Texte
--*--

Le sculpteur Paul de Pignol l’invoque et la provoque, sans relâche, par la sculpture et le dessin, lui voue un culte inébranlable. Elle est plus que sa muse, elle est son obsession. Il la nomme Vénus, mère et amante. Il tente de la faire apparaître, de lui offrir corps et âme, chair et parole, cellule par cellule, goutte de sang par goutte de sang, sous des doigts assurés d’une émouvante obstination, fous de délicatesse amoureuse, parfois tremblants de l’impatience et la puissance du désir. Seulement, entre les griffes des ténèbres, la femme absolue, la déesse-mère qui jamais ne se dévoile, demeure l'essentielle prisonnière, vouée à la reproduction perpétuelle. De haute lutte, l’artiste entend bien l’y soustraire ne serait-ce qu'un instant et s’il parvient à tirer de cette profonde nuit d’extraordinaires créatures, comme autant d’ombres tragiques de Gaïa, le mystère de sa Vénus ne s’en épaissit que davantage et l’obsession décuple.

De fait, ces formes totémiques de bronze, d’une beauté sans visage, terrible et parfois menaçante, extraites du néant, exhibant une multitude d’excroissances, de courbes et de rondeurs organiquement féminines, toutes figées sur leur base, enracinées dans le ventre de la terre mais résolument dressées vers le ciel, isolées ou en groupes, toutes imposent la présence surnaturelle, solennelle, inquiétante de la mère originelle.

Elles bruissent, elles chuchotent, certaines crient, d’autres rient ou pleurent, chacune appelle et s’exprime en ce langage pur et majestueux qui se passe des mots et que nous comprenons, que nous portons ancré dans les tréfonds de l’être. Immanentes à Gaïa, elles sont ses messagères venues adresser à Paul de Pignol, qui convoque avec fascinante ferveur l’éternel féminin, son hymne  de Profundis*.

« Au monticule
Décharges
Tout s’écoule
Tout fuit
Le monticule s’écroule
Décharges au-dedans
Décharges au-dedans
Tout s’écoule
Tout m’échappe
Je m’écroule
Au-dedans mes larmes coulent
Je m’écroule au-dedans
Le flux d’en-dedans
Coule et germe
Je m’écoule et je donne
Au-dedans le germe
Pousse la larme au-dedans
Du germe
Je m’écoule
Le germe
La larme coule au-dedans
Et germe
La bave des germes
Lave les larmes des larves. »

--*--

Matériel fourni
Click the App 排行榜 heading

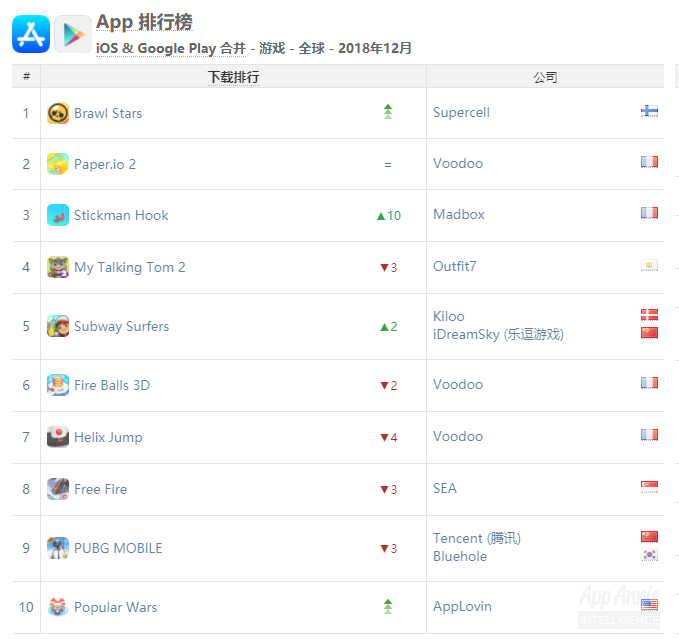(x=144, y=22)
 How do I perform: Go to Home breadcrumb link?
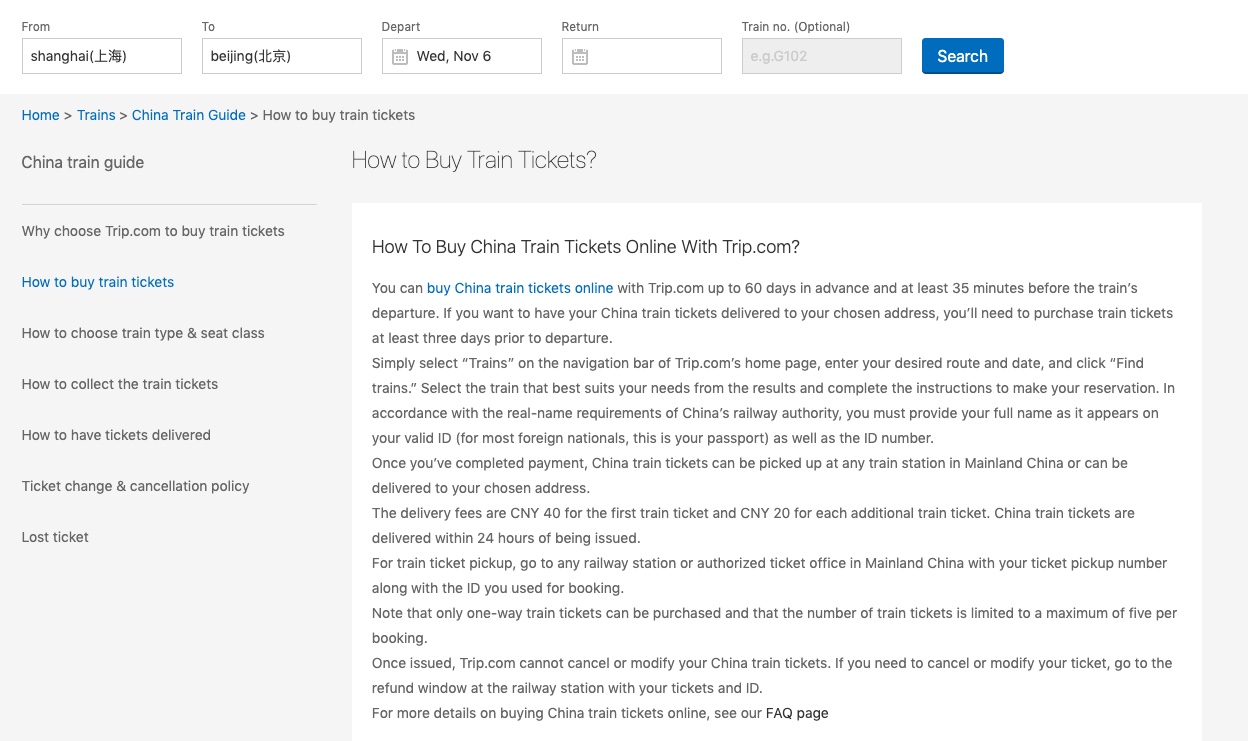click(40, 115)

--*--

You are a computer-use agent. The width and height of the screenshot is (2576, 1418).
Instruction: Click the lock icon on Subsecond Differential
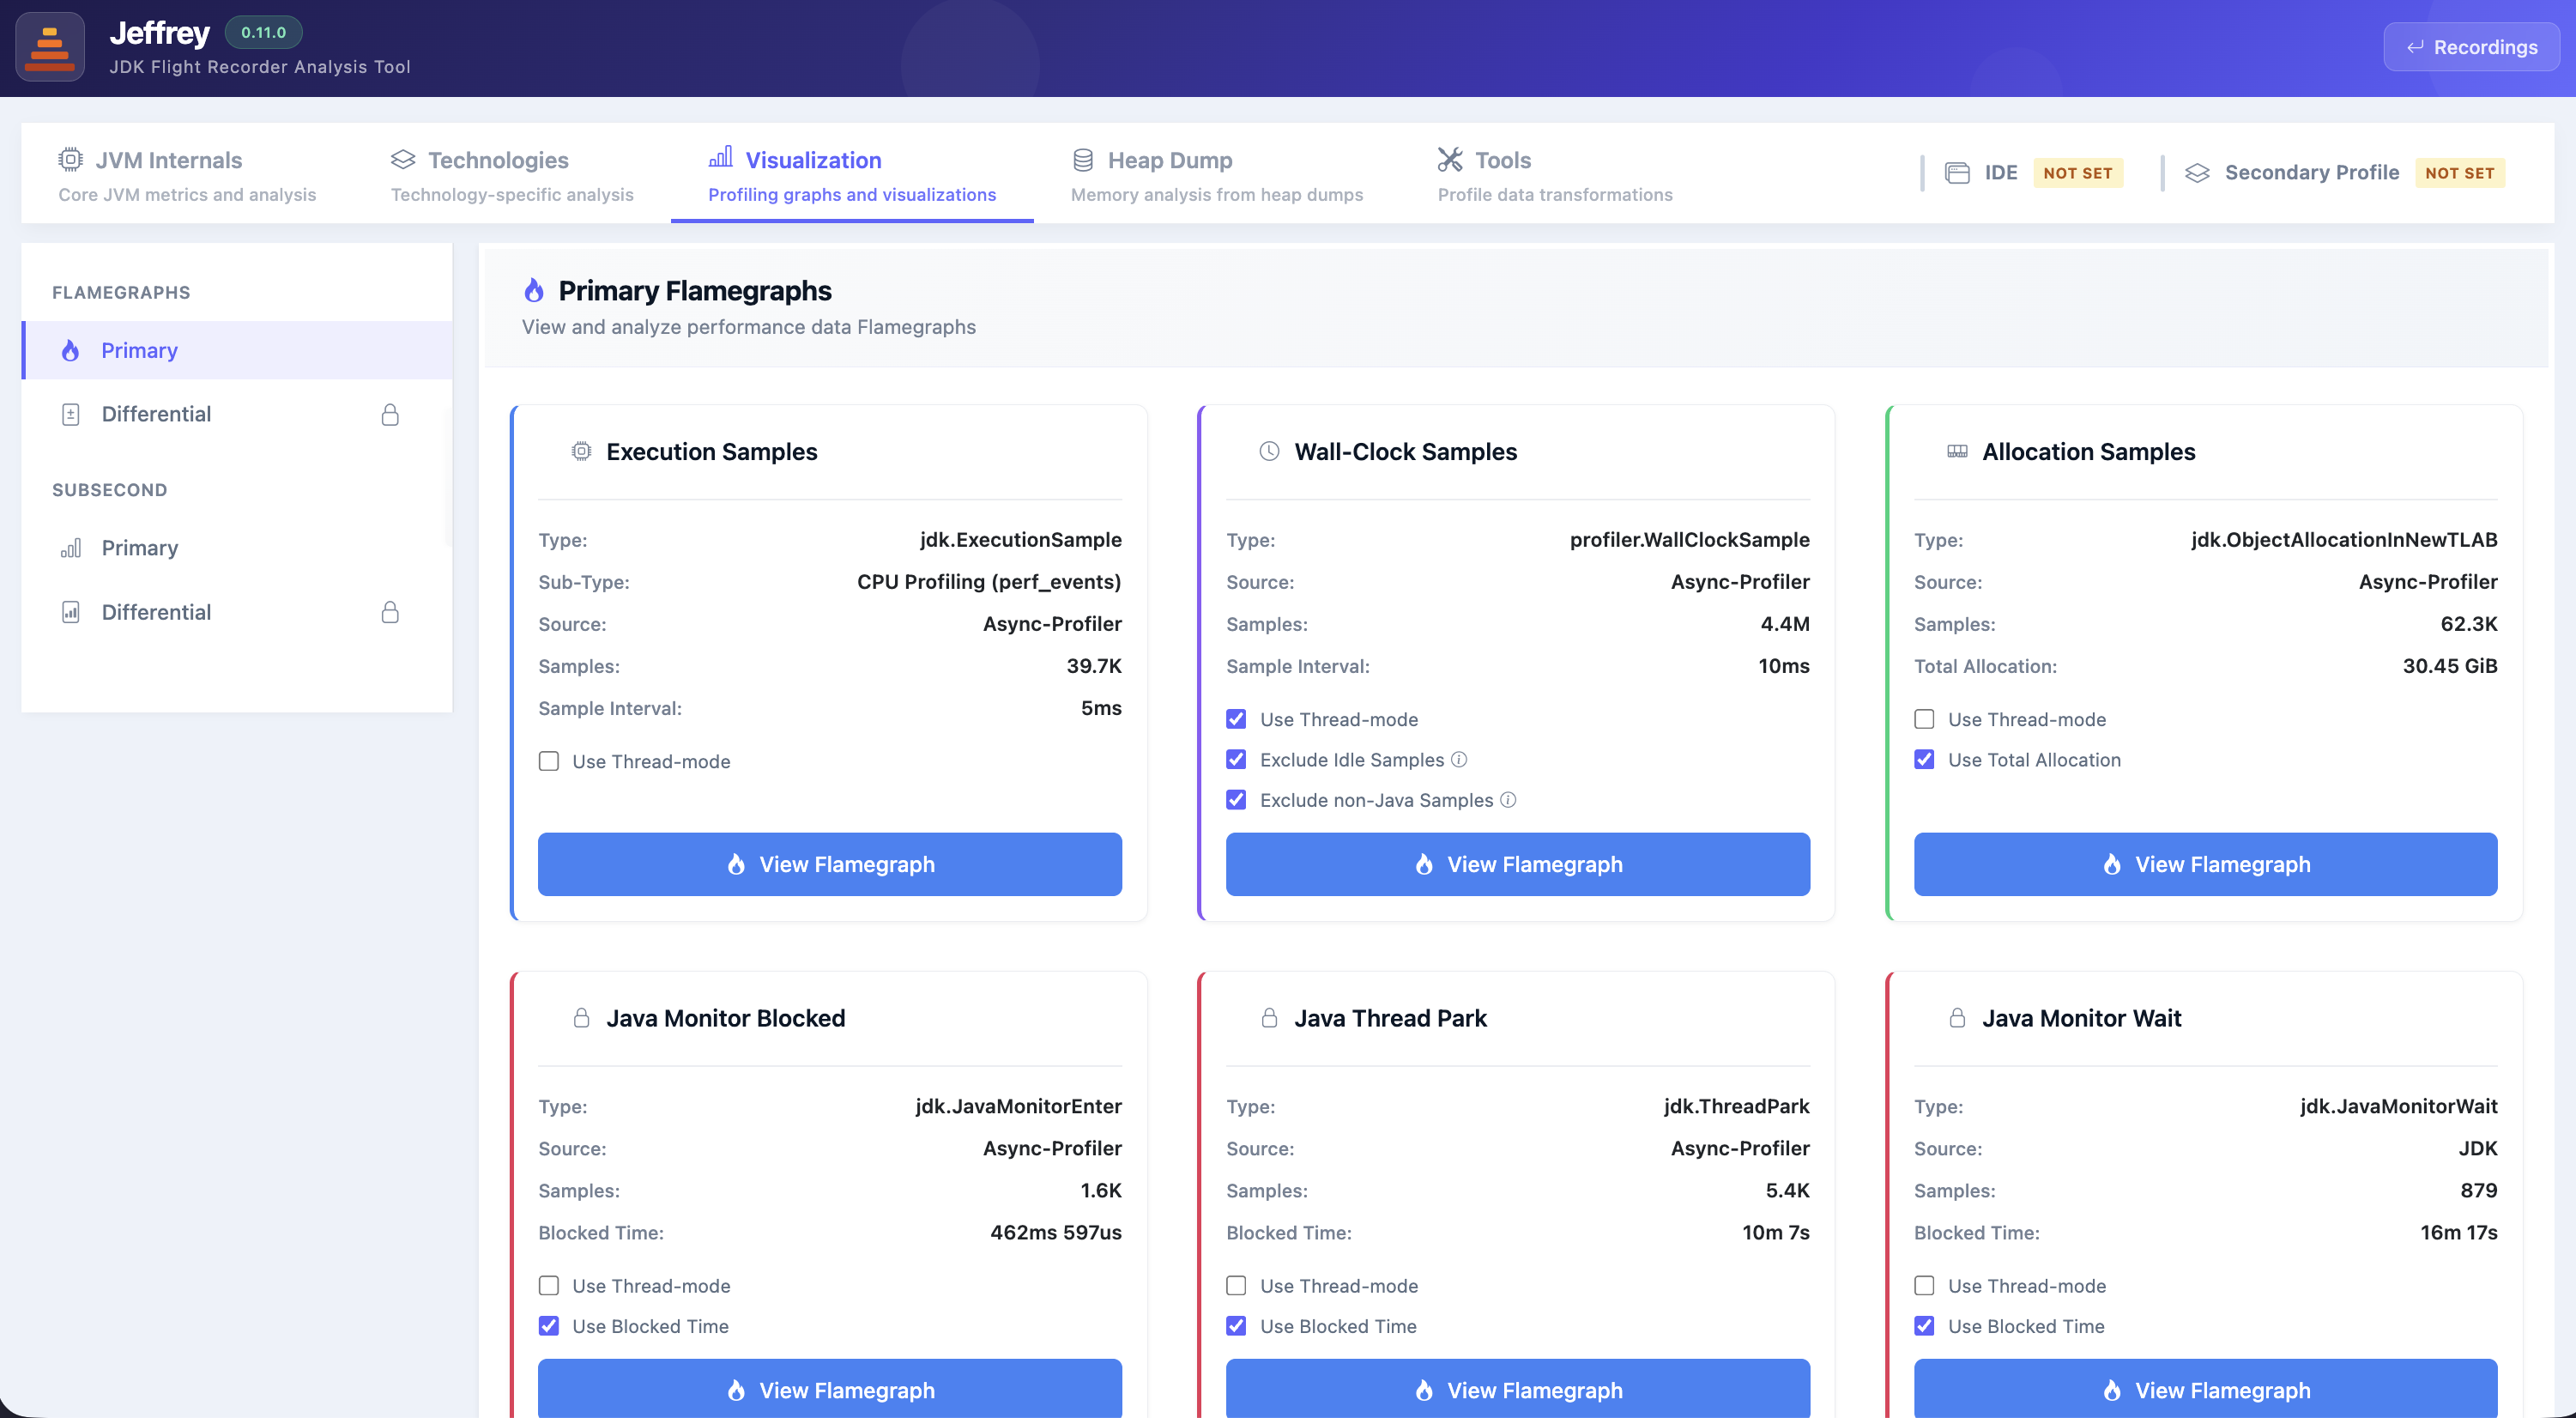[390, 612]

--*--

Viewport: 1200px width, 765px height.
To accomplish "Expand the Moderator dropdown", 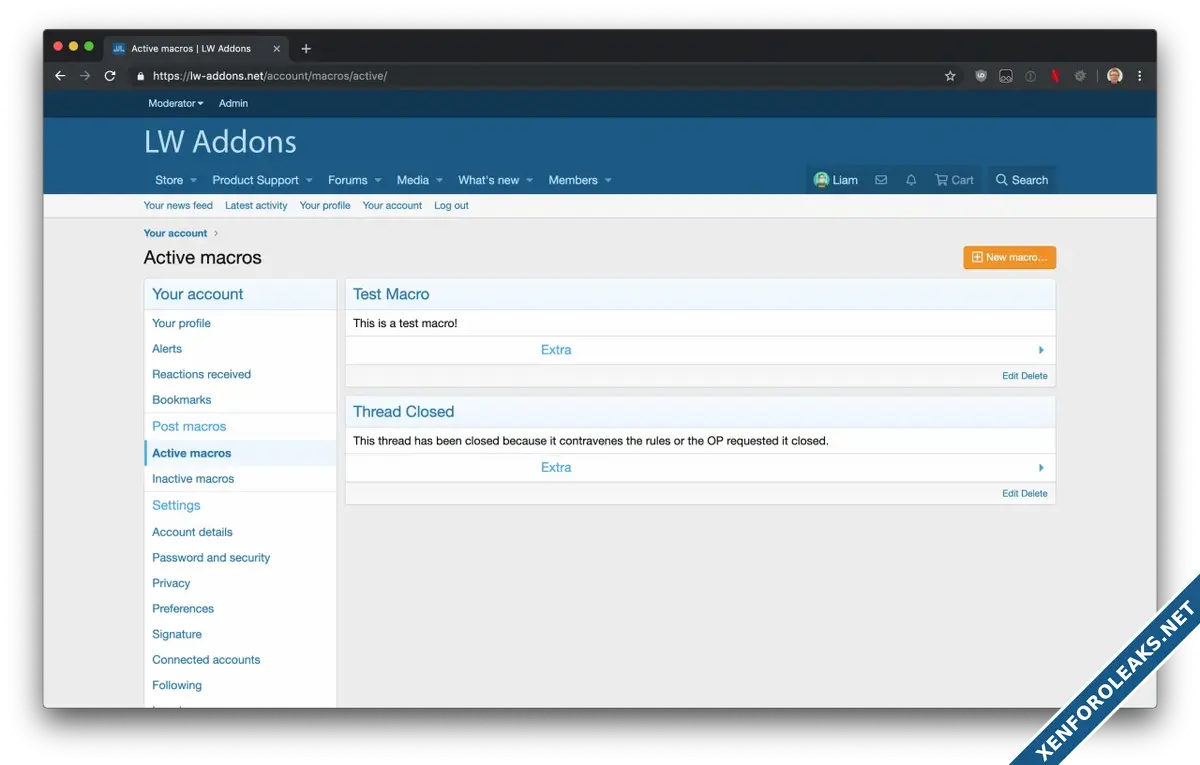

--*--

Consignes à traiter
a) Répondez aux questions suivantes à partir du texte sur Paul de Pignol :
(i) Quel nom le sculpteur donne-t-il à celle qui est « plus que sa muse » ?
(ii) En quel matériau sont réalisées les formes totémiques ?
(iii) Quel hymne les messagères de Gaïa adressent-elles au sculpteur ?
b) Restituez à l'identique le passage du texte sur Paul de Pignol qui va de « De fait, ces » jusqu'à « la mère originelle. ».

Corrigé par consigne
a)
(i) Vénus
(ii) En bronze
(iii) Son hymne de Profundis

b)
De fait, ces formes totémiques de bronze, d’une beauté sans visage, terrible et parfois menaçante, extraites du néant, exhibant une multitude d’excroissances, de courbes et de rondeurs organiquement féminines, toutes figées sur leur base, enracinées dans le ventre de la terre mais résolument dressées vers le ciel, isolées ou en groupes, toutes imposent la présence surnaturelle, solennelle, inquiétante de la mère originelle.